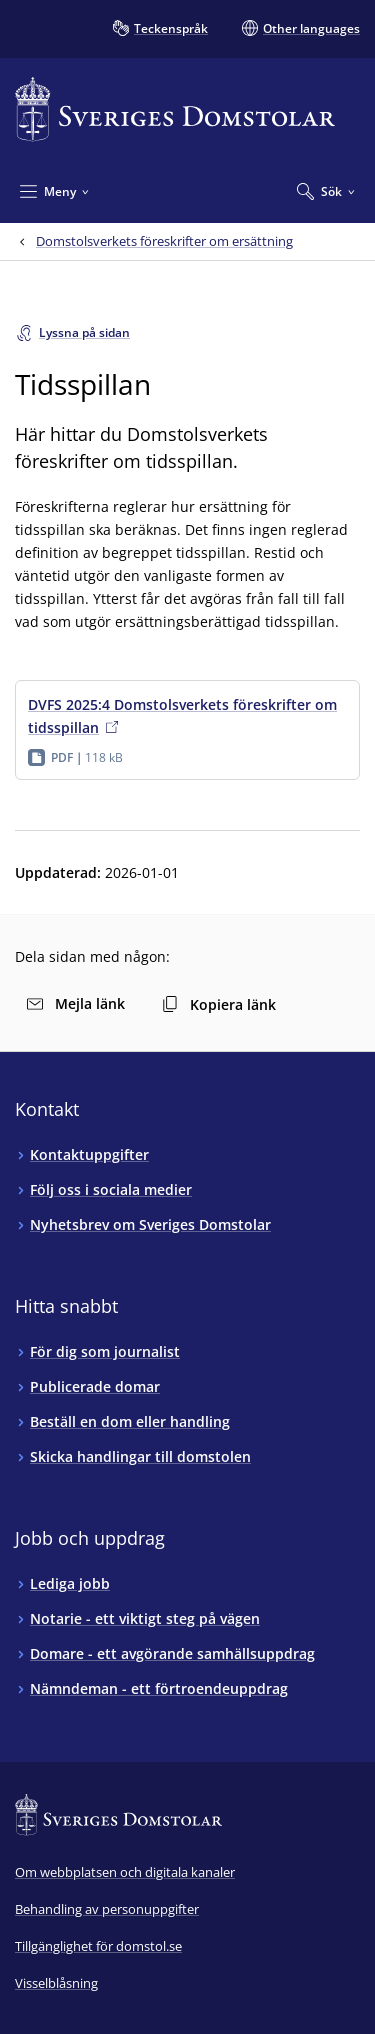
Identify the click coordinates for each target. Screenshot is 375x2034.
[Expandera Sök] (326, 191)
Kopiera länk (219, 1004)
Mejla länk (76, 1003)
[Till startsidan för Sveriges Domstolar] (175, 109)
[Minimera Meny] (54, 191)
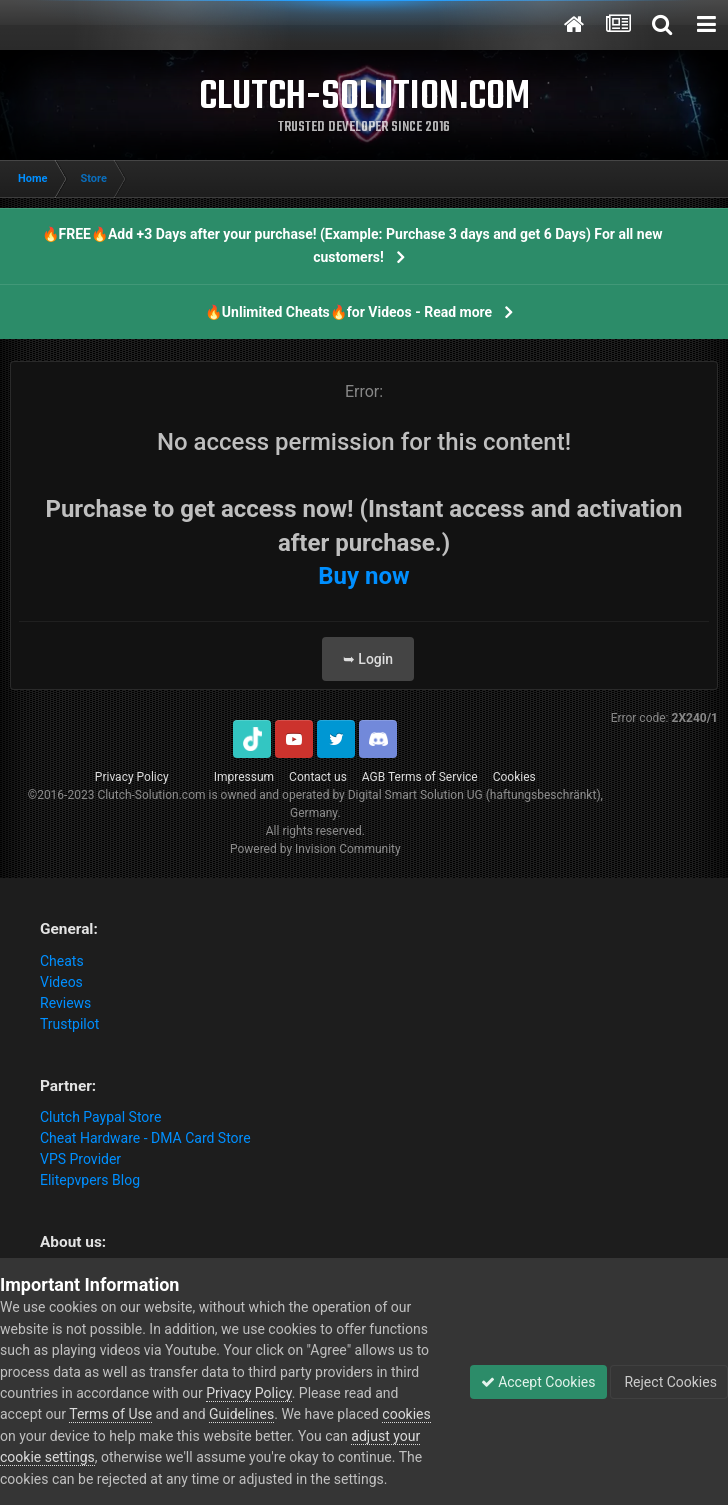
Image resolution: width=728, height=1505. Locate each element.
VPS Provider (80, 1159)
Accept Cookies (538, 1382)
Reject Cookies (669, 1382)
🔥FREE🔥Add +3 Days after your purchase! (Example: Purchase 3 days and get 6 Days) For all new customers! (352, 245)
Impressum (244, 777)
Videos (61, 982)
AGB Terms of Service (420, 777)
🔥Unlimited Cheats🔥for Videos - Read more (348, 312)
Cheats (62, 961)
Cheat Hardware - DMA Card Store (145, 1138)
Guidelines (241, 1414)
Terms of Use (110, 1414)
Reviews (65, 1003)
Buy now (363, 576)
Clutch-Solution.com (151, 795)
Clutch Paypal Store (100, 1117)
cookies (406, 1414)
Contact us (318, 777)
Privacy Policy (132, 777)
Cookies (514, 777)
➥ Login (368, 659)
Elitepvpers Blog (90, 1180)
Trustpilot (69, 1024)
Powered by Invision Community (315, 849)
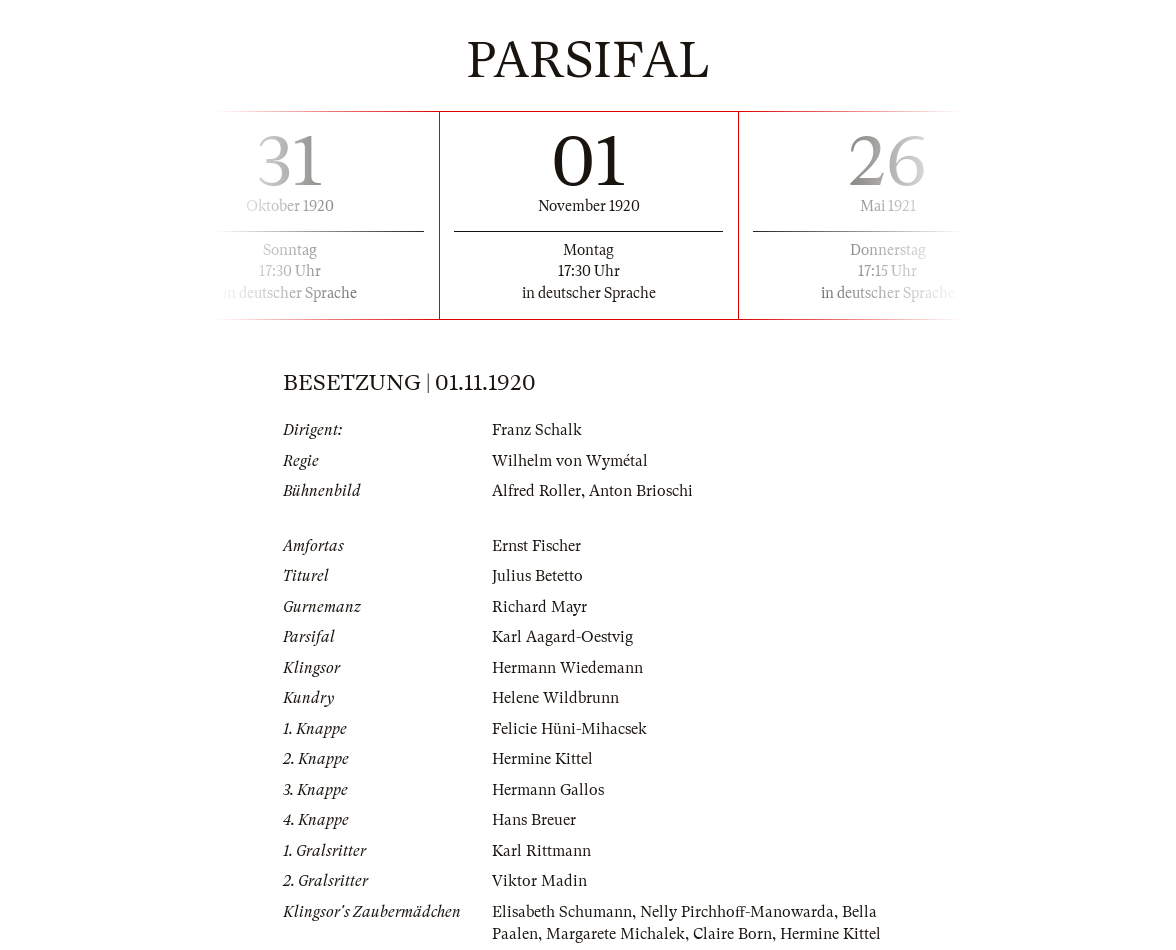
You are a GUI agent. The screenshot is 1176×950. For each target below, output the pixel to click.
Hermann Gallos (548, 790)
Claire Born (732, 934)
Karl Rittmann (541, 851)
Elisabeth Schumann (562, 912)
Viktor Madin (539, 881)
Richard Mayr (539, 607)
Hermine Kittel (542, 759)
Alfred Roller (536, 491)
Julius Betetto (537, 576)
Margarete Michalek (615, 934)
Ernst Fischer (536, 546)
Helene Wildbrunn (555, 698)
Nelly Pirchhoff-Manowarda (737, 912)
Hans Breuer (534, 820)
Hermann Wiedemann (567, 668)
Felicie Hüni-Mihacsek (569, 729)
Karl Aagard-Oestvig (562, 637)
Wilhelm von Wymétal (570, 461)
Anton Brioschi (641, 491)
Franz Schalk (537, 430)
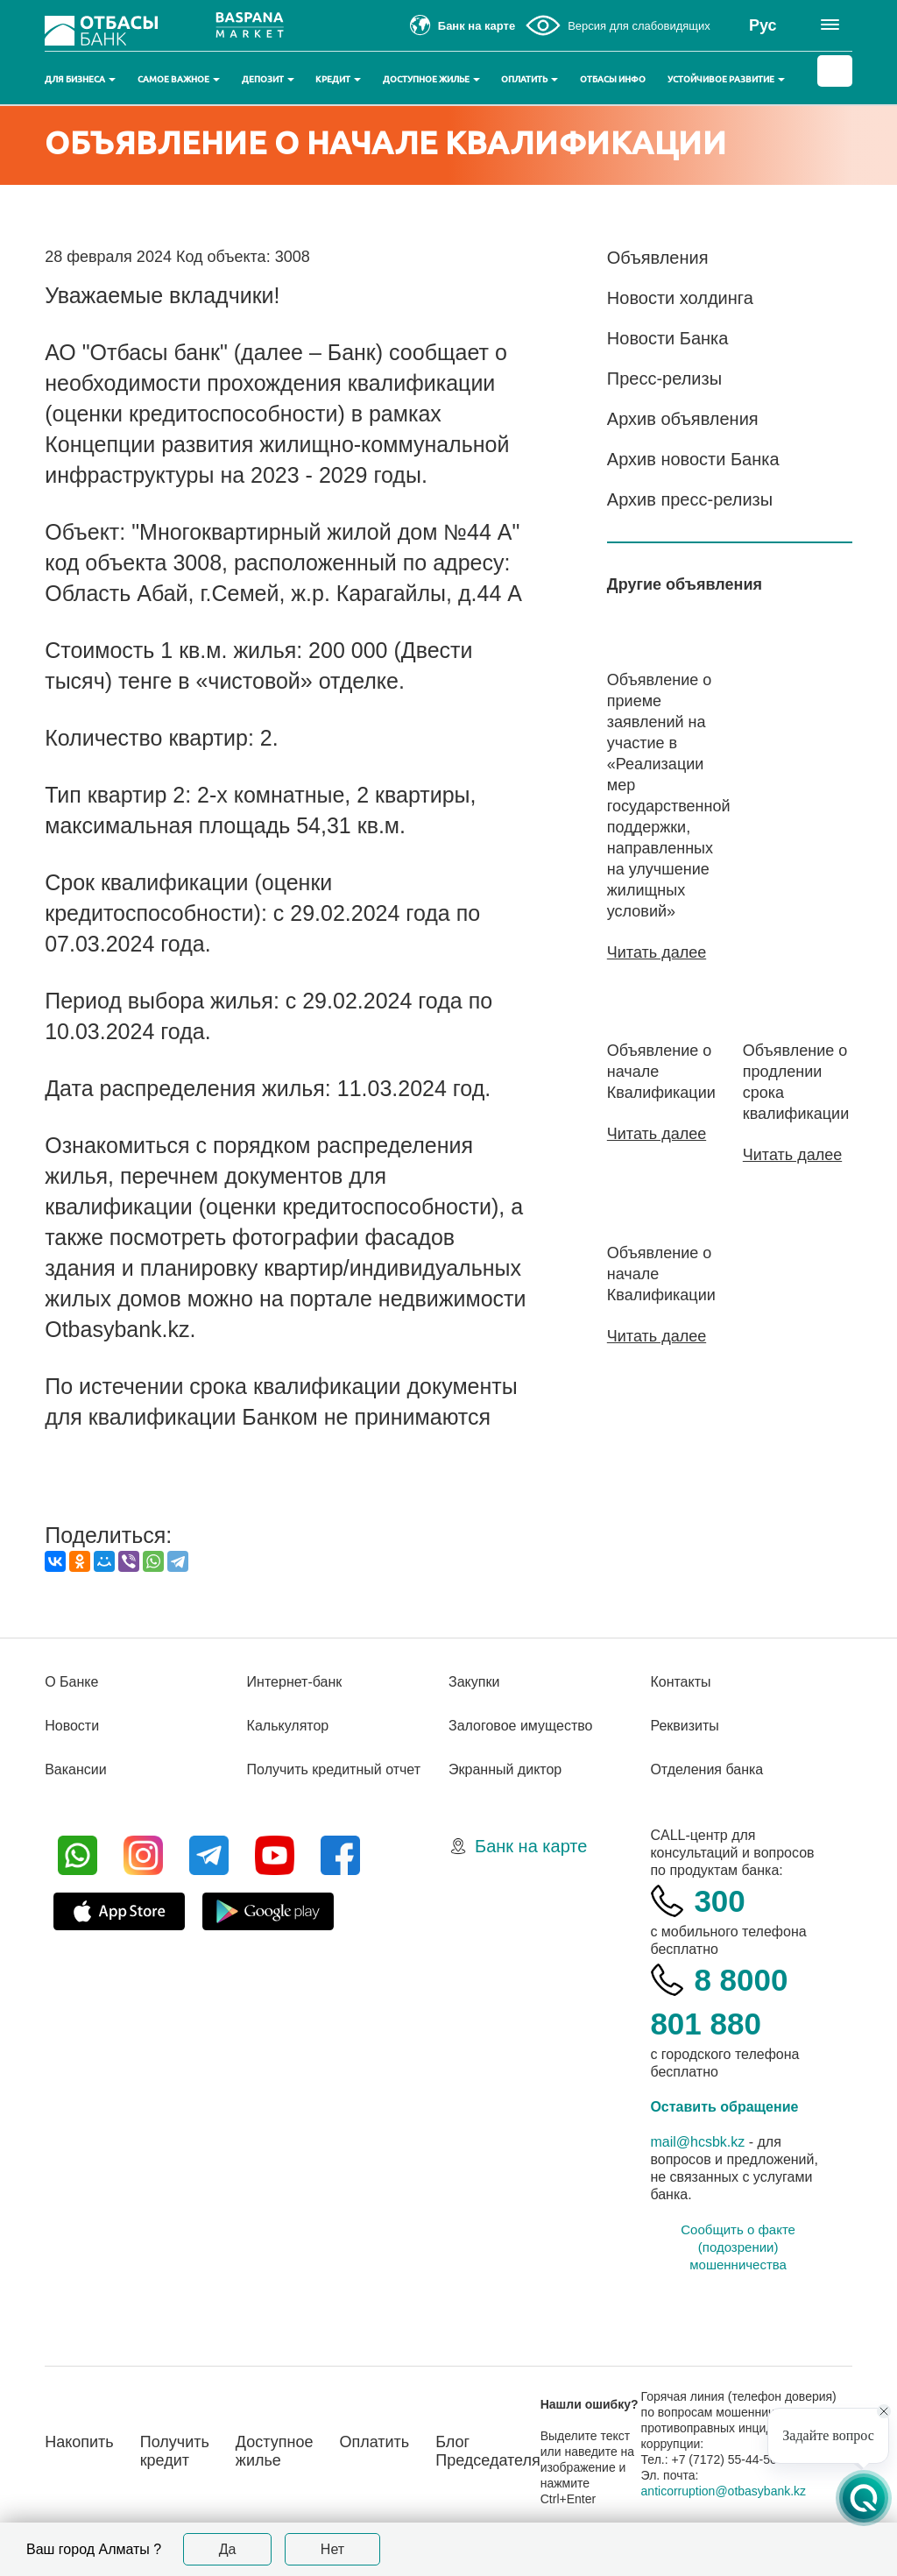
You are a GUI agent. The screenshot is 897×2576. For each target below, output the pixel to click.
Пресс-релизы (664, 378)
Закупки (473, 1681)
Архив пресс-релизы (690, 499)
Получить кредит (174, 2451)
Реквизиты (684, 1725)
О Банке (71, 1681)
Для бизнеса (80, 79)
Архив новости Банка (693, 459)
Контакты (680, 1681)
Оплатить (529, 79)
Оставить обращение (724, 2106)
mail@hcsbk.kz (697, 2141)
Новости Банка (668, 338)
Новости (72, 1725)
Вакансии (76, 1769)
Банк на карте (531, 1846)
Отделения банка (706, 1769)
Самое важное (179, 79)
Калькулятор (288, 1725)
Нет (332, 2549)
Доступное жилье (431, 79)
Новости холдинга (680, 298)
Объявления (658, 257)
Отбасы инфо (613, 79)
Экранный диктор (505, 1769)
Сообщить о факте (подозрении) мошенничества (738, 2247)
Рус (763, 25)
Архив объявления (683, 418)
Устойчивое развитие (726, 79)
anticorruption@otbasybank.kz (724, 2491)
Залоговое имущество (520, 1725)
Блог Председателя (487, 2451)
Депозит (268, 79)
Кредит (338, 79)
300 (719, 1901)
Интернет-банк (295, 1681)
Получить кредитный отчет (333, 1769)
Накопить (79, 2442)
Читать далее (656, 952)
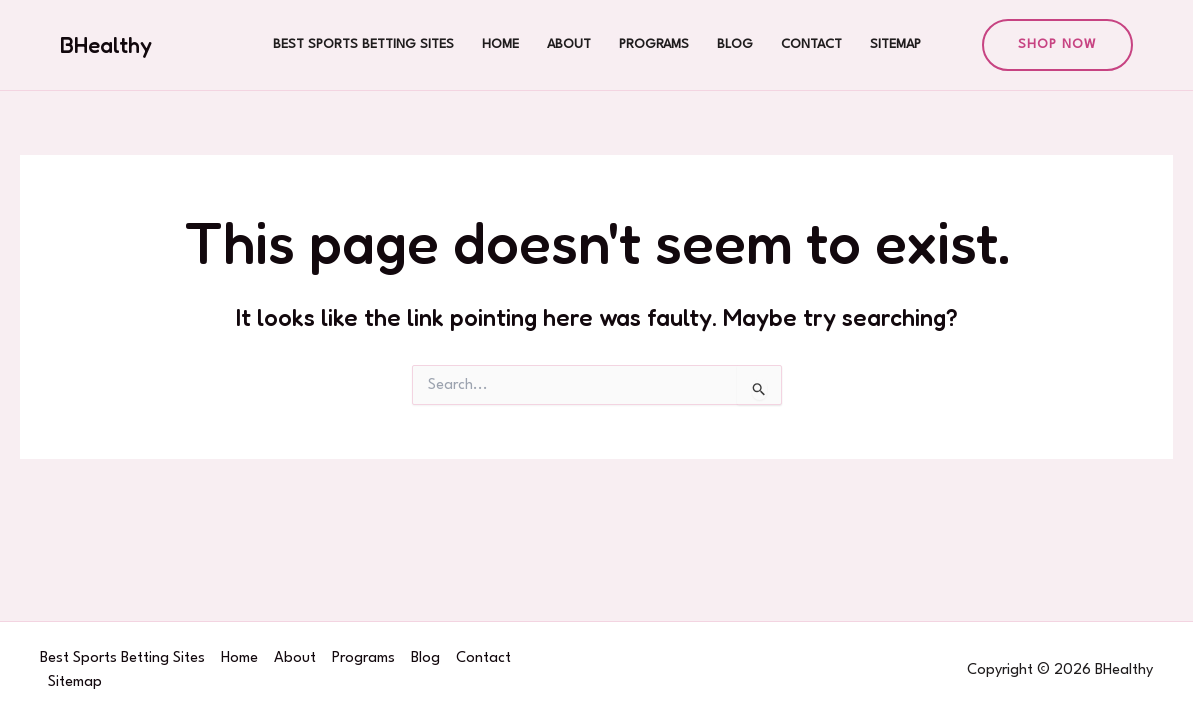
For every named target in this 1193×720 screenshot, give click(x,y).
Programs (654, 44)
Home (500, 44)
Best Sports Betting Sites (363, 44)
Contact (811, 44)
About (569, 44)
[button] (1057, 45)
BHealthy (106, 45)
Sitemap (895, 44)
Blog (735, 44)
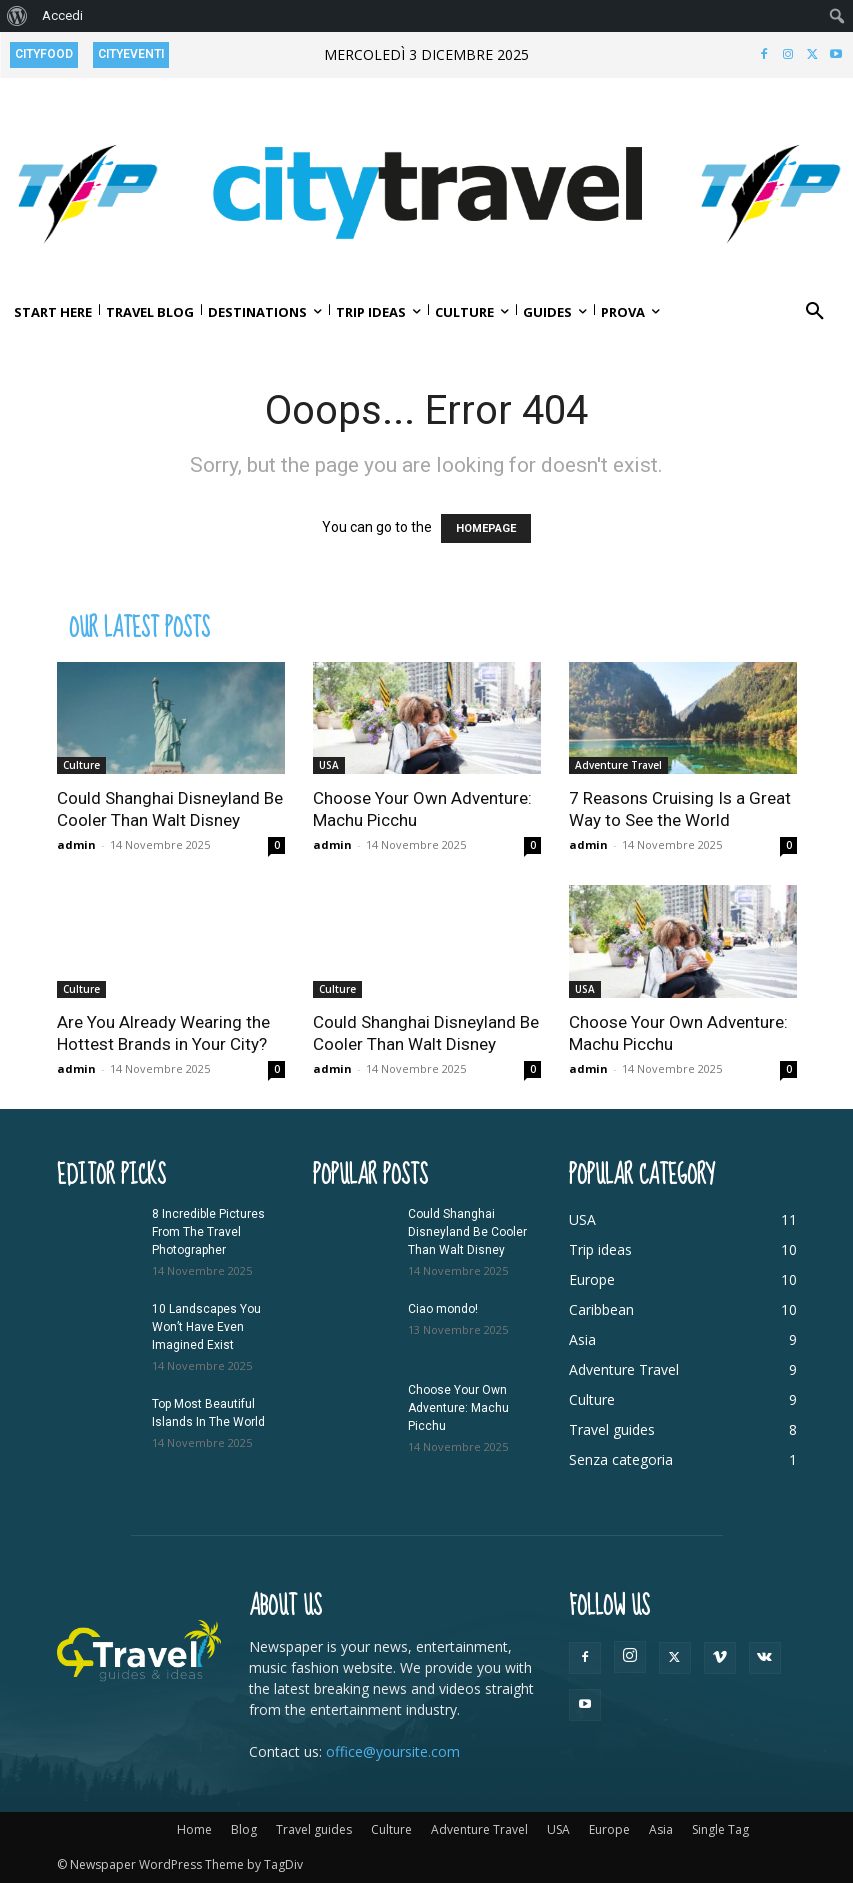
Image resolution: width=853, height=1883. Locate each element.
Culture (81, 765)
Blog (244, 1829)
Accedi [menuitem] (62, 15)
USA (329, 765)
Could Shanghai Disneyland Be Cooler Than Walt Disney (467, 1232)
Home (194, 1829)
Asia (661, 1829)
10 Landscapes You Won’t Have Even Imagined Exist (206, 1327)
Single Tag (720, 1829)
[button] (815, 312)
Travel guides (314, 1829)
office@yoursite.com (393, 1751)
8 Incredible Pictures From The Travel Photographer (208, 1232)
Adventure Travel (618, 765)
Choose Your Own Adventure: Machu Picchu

Problem to solve -> Reproduce every one of the records above word for word, and leave the pictures out of your answer.

Finished task ->
Identify the click coordinates for each target. Screenshot is 375x2034.
[Expandera Sök] (326, 191)
Kopiera länk (219, 1004)
Mejla länk (76, 1003)
[Till startsidan för Sveriges Domstolar] (175, 109)
[Minimera Meny] (54, 191)
Image resolution: width=728, height=1505. Locate each element.
VPS Provider (80, 1159)
Accept Cookies (538, 1382)
Reject Cookies (669, 1382)
🔥FREE🔥Add +3 Days after your purchase! (Example: Purchase 3 days and get 6 Days) For all new customers! (352, 245)
Impressum (244, 777)
Videos (61, 982)
AGB Terms of Service (420, 777)
🔥Unlimited Cheats🔥for Videos - Read more (348, 312)
Cheats (62, 961)
Cheat Hardware - DMA Card Store (145, 1138)
Guidelines (241, 1414)
Terms of Use (110, 1414)
Reviews (65, 1003)
Buy now (363, 576)
Clutch-Solution.com (151, 795)
Clutch Paypal Store (100, 1117)
cookies (406, 1414)
Contact us (318, 777)
Privacy Policy (132, 777)
Cookies (514, 777)
➥ Login (368, 659)
Elitepvpers Blog (90, 1180)
Trustpilot (69, 1024)
Powered by Invision Community (315, 849)
You are a GUI agent. The screenshot is 1176×950. For each target below, output the pixel to click.
Hermann Gallos (548, 790)
Claire Born (732, 934)
Karl Rittmann (541, 851)
Elisabeth Schumann (562, 912)
Viktor Madin (539, 881)
Richard Mayr (539, 607)
Hermine Kittel (542, 759)
Alfred Roller (536, 491)
Julius Betetto (537, 576)
Margarete Michalek (615, 934)
Ernst Fischer (536, 546)
Helene Wildbrunn (555, 698)
Nelly Pirchhoff-Manowarda (737, 912)
Hans Breuer (534, 820)
Hermann Wiedemann (567, 668)
Felicie Hüni-Mihacsek (569, 729)
Karl Aagard-Oestvig (562, 637)
Wilhelm von Wymétal (570, 461)
Anton Brioschi (641, 491)
Franz Schalk (537, 430)
You are a GUI agent. The screenshot is 897×2576. For each target below, output the pixel to click.
Пресс-релизы (664, 378)
Закупки (473, 1681)
Архив пресс-релизы (690, 499)
Получить кредит (174, 2451)
Реквизиты (684, 1725)
О Банке (71, 1681)
Для бизнеса (80, 79)
Архив новости Банка (693, 459)
Контакты (680, 1681)
Оплатить (529, 79)
Оставить обращение (724, 2106)
mail@hcsbk.kz (697, 2141)
Новости Банка (668, 338)
Новости (72, 1725)
Вакансии (76, 1769)
Банк на карте (531, 1846)
Отделения банка (706, 1769)
Самое важное (179, 79)
Калькулятор (288, 1725)
Нет (332, 2549)
Доступное жилье (431, 79)
Новости холдинга (680, 298)
Объявления (658, 257)
Отбасы инфо (613, 79)
Экранный диктор (505, 1769)
Сообщить о факте (подозрении) мошенничества (738, 2247)
Рус (763, 25)
Архив объявления (683, 418)
Устойчивое развитие (726, 79)
anticorruption@otbasybank.kz (724, 2491)
Залоговое имущество (520, 1725)
Блог Председателя (487, 2451)
Депозит (268, 79)
Кредит (338, 79)
300 (719, 1901)
Интернет-банк (295, 1681)
Получить кредитный отчет (333, 1769)
Накопить (79, 2442)
Читать далее (656, 952)
For every named target in this 1193×720 screenshot, give click(x,y).
Programs (654, 44)
Home (500, 44)
Best Sports Betting Sites (363, 44)
Contact (811, 44)
About (569, 44)
[button] (1057, 45)
BHealthy (106, 45)
Sitemap (895, 44)
Blog (735, 44)
Image resolution: width=853, height=1883. Locate each element.
Culture (81, 765)
Blog (244, 1829)
Accedi [menuitem] (62, 15)
USA (329, 765)
Could Shanghai Disneyland Be Cooler Than Walt Disney (467, 1232)
Home (194, 1829)
Asia (661, 1829)
10 Landscapes You Won’t Have Even Imagined Exist (206, 1327)
Single Tag (720, 1829)
[button] (815, 312)
Travel guides (314, 1829)
office@yoursite.com (393, 1751)
8 Incredible Pictures From The Travel Photographer (208, 1232)
Adventure Travel (618, 765)
Choose Your Own Adventure: Machu Picchu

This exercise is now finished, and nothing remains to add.